### Short problem
Reproduce every line of the listing below word for word, leaving out the pictures.

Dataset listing
[BEGIN]

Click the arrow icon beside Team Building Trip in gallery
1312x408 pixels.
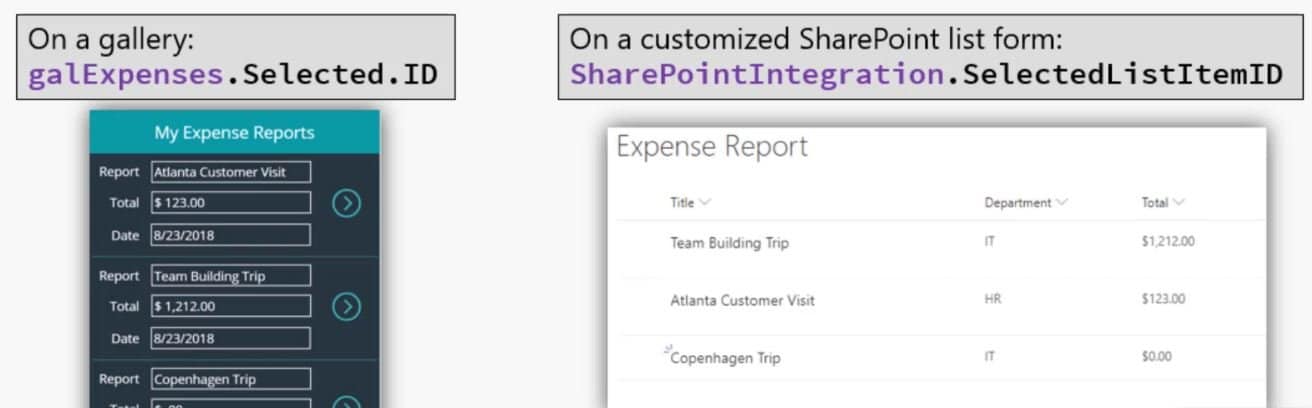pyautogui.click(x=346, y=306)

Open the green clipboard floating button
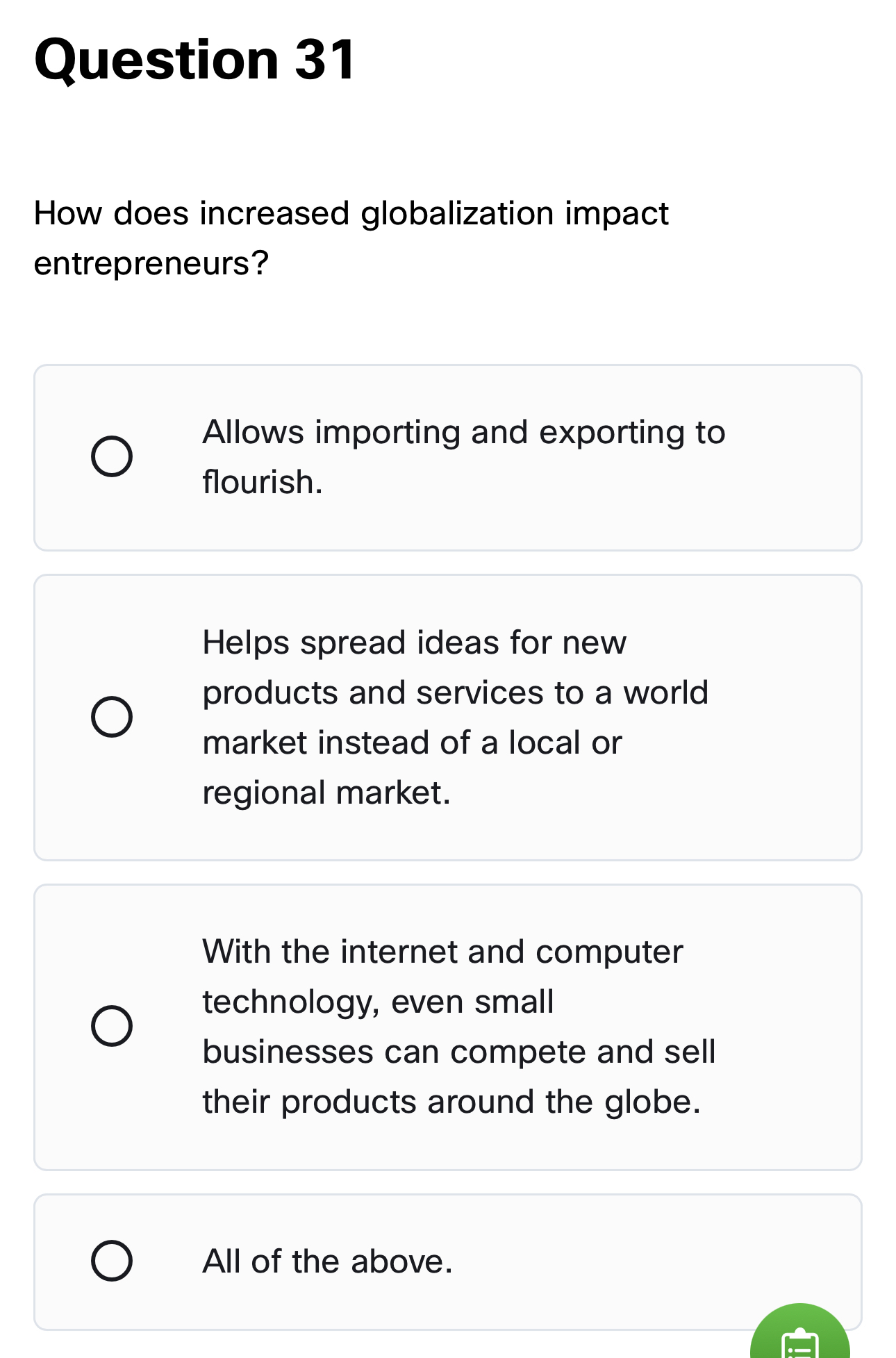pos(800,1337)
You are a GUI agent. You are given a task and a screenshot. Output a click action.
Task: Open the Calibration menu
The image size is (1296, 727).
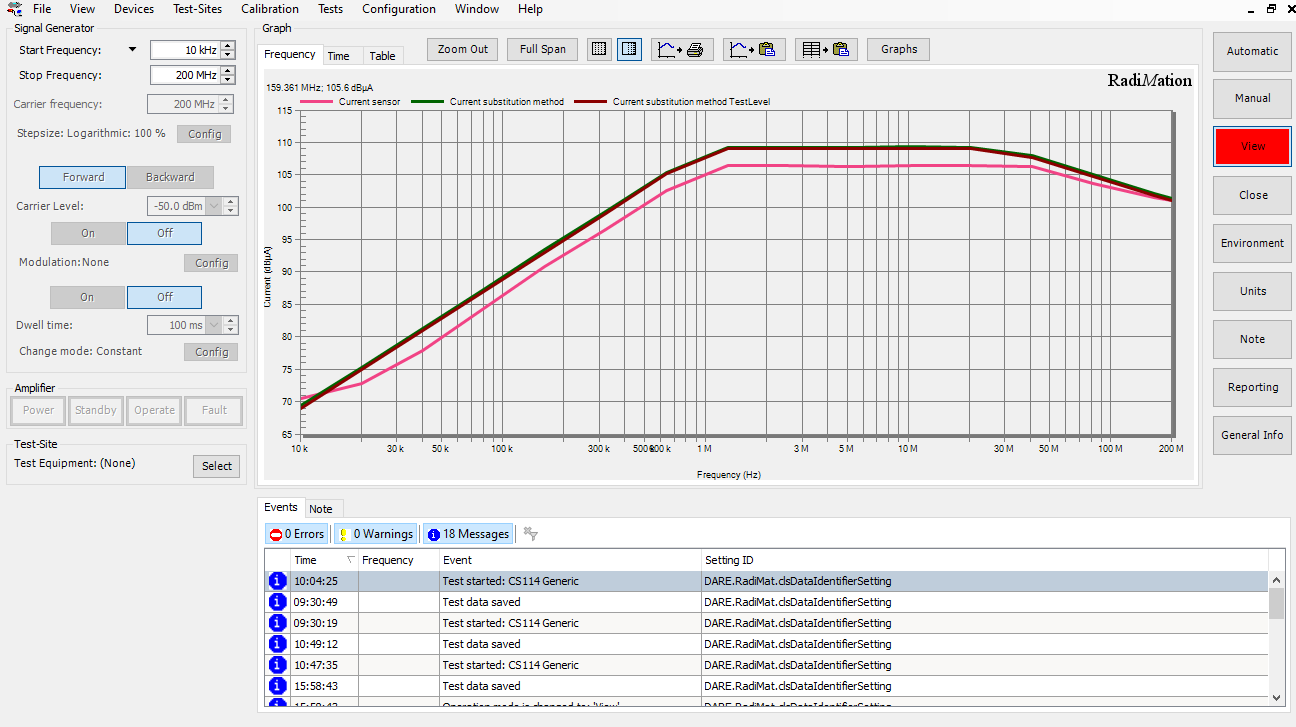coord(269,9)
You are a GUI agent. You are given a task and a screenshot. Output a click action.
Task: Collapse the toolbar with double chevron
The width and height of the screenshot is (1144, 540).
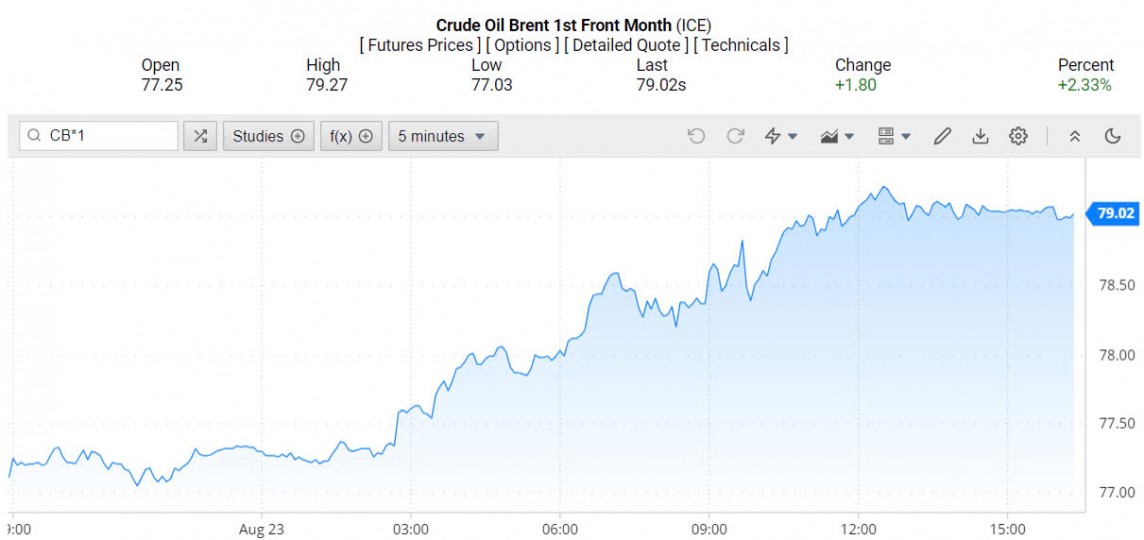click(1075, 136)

[END]

### Output for this task
Click the arrow icon beside Team Building Trip in gallery
1312x408 pixels.
pyautogui.click(x=346, y=306)

Open the green clipboard floating button
pos(800,1337)
You are a GUI agent. You are given a task and a screenshot. Output a click action.
Task: Open the Calibration menu
The image size is (1296, 727).
coord(269,9)
You are a GUI agent. You are given a task and a screenshot. Output a click action.
Task: Collapse the toolbar with double chevron
The width and height of the screenshot is (1144, 540).
click(1075, 136)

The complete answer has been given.